● WHAT IS EXPECTED
Determine how many lines of the listing below include the string "settings". Output the number and nothing more.
=== THE INPUT ===
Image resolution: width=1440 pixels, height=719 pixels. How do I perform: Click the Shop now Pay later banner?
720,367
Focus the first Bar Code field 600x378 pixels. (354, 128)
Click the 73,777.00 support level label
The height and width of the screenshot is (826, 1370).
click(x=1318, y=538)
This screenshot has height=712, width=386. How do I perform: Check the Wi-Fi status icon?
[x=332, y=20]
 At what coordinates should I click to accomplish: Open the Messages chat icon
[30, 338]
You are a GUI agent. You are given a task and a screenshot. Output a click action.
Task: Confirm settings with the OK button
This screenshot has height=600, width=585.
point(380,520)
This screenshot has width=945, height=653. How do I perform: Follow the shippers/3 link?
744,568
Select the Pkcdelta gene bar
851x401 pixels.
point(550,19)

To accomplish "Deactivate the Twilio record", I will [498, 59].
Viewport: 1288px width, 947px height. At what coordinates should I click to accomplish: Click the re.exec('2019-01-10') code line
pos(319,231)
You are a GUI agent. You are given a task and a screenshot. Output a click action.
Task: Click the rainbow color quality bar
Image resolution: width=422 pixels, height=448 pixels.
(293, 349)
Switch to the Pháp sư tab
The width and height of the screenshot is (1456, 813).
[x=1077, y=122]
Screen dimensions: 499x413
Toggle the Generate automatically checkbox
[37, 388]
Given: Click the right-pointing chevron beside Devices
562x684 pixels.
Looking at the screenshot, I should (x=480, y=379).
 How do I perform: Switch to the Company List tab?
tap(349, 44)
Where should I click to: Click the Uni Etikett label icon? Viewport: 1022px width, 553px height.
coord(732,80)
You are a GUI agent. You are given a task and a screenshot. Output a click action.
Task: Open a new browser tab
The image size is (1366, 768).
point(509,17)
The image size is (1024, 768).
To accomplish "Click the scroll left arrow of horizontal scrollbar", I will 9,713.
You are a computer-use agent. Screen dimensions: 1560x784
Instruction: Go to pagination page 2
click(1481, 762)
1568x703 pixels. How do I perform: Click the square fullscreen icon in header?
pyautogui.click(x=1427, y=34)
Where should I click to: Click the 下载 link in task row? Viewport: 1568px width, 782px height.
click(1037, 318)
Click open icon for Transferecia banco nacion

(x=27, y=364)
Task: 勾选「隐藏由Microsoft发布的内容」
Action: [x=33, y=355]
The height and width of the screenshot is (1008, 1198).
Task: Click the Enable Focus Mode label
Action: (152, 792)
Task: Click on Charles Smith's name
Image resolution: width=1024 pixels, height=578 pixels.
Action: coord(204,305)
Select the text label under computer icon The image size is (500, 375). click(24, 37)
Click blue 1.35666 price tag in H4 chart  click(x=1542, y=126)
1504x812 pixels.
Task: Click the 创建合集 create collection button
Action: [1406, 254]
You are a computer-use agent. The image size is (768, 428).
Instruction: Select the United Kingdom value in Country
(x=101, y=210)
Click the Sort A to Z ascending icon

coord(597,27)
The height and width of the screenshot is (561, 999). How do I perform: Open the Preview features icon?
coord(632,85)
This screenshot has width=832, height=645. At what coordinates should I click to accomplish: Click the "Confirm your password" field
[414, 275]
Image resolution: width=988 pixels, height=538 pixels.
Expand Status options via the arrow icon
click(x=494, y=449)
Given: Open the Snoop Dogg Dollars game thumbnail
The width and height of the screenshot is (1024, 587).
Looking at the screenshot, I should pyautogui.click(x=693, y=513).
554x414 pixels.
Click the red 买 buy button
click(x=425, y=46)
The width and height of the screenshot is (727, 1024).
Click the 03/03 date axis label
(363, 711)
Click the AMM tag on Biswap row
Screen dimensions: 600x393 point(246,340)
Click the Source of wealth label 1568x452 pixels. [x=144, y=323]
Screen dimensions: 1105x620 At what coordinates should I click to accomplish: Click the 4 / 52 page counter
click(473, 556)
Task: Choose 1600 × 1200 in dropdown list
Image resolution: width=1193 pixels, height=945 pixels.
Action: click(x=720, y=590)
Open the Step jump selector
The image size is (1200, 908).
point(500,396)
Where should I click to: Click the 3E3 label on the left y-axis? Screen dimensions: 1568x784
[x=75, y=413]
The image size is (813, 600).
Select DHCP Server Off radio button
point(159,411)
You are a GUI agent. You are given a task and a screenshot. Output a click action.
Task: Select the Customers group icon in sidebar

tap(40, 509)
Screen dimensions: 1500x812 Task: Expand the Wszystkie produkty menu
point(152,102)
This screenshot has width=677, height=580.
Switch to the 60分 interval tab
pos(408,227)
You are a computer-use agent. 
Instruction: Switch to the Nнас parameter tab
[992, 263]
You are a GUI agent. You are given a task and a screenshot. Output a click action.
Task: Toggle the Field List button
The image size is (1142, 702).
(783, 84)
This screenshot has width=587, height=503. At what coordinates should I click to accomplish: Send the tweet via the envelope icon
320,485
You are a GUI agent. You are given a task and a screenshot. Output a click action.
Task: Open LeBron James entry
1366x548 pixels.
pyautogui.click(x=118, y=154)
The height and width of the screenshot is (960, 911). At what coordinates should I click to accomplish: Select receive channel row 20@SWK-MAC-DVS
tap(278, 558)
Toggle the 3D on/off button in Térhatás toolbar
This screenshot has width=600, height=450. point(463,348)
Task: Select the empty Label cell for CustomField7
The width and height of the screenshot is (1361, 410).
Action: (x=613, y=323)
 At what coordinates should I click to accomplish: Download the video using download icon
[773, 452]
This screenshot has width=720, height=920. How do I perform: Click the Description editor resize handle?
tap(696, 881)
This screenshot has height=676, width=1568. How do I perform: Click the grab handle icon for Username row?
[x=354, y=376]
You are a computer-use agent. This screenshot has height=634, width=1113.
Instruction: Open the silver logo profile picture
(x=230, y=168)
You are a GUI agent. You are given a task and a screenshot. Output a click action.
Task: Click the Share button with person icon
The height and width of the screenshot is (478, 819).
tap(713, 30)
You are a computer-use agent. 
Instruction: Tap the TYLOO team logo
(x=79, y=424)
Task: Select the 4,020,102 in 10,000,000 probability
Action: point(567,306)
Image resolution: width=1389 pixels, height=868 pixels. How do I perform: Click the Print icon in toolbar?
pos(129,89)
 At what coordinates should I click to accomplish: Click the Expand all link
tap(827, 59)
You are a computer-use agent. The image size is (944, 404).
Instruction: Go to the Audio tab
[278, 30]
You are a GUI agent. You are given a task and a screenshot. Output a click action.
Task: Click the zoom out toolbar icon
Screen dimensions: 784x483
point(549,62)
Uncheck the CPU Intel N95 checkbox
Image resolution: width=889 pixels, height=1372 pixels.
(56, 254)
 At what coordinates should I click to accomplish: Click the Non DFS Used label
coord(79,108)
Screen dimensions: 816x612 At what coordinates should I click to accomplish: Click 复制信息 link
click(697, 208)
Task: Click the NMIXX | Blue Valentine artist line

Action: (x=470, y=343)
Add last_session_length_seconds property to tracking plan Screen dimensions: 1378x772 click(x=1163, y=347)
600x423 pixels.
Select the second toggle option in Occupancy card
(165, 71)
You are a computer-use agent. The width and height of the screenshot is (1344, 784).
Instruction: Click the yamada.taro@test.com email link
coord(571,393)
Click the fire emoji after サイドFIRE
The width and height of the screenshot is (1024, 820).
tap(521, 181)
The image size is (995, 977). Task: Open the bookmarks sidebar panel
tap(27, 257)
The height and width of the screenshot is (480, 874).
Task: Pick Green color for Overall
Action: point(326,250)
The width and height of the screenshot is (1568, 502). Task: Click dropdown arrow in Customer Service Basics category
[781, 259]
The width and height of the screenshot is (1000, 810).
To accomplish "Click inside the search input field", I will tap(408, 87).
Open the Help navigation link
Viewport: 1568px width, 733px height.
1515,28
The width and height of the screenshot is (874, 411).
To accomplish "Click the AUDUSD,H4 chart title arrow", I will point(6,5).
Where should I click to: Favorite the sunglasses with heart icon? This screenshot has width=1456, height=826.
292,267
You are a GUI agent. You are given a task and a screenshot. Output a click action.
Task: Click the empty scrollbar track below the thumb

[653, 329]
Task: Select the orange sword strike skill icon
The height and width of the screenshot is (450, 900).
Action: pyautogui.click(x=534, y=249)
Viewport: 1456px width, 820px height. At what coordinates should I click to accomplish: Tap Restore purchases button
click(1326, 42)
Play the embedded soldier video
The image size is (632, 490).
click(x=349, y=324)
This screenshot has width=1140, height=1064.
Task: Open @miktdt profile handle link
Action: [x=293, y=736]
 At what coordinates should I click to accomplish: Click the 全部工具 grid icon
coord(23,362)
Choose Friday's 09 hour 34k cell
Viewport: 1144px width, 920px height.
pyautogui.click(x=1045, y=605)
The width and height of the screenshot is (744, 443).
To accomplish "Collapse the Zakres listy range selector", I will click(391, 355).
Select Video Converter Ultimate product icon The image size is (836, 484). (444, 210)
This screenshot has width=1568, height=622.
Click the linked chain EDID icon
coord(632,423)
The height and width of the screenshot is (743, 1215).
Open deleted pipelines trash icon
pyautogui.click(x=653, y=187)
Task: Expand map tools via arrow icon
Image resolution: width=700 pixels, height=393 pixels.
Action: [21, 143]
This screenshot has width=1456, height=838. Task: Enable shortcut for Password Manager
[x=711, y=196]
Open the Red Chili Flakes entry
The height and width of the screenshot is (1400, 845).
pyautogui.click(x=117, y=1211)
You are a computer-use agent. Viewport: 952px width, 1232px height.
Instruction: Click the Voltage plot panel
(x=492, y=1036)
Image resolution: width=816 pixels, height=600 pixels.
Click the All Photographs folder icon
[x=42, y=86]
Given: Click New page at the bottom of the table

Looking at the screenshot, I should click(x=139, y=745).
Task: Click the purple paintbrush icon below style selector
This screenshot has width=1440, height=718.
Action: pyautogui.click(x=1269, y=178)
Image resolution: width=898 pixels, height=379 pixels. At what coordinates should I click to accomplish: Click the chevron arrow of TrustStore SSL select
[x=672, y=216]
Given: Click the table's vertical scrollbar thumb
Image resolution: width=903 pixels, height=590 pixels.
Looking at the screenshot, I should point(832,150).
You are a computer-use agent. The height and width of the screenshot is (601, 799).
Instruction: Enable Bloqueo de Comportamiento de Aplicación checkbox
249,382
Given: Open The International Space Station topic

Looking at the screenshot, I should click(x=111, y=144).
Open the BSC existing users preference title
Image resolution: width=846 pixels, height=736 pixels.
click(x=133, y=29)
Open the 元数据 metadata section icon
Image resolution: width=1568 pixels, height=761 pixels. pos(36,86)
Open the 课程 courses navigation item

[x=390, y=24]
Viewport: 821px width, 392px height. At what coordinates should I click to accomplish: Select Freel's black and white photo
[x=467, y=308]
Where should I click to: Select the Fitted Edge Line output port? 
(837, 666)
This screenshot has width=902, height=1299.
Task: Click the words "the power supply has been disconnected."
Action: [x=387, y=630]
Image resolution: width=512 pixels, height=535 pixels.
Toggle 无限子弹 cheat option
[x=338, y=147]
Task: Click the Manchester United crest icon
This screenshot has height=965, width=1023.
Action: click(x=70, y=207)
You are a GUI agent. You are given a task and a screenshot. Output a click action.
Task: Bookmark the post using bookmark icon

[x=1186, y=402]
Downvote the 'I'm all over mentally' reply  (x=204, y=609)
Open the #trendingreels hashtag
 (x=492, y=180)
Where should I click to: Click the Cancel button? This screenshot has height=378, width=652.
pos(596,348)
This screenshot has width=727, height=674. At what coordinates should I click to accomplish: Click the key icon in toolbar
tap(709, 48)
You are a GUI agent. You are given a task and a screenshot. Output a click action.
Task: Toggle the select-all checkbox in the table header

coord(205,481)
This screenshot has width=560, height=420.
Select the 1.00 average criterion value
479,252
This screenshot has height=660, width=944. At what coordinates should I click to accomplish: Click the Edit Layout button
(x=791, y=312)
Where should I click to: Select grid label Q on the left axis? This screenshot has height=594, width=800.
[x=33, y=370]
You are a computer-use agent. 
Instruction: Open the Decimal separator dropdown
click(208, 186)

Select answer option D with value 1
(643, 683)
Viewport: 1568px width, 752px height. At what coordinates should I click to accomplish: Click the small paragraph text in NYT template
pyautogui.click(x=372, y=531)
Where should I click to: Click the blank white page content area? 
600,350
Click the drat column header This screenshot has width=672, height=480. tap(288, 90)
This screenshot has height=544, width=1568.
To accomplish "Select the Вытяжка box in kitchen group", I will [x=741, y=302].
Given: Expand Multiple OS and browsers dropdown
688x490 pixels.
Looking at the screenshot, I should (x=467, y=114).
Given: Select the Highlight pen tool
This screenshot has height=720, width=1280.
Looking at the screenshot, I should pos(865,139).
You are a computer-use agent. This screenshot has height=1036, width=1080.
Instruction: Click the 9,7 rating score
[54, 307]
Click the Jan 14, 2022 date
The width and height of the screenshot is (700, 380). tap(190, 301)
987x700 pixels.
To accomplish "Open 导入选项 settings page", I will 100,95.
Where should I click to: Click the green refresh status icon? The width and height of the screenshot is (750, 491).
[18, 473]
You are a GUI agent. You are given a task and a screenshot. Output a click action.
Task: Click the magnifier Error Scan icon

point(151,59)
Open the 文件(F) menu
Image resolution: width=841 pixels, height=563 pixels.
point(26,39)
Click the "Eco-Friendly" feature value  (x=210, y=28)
===
● RESPONSE TO THE EXERCISE
2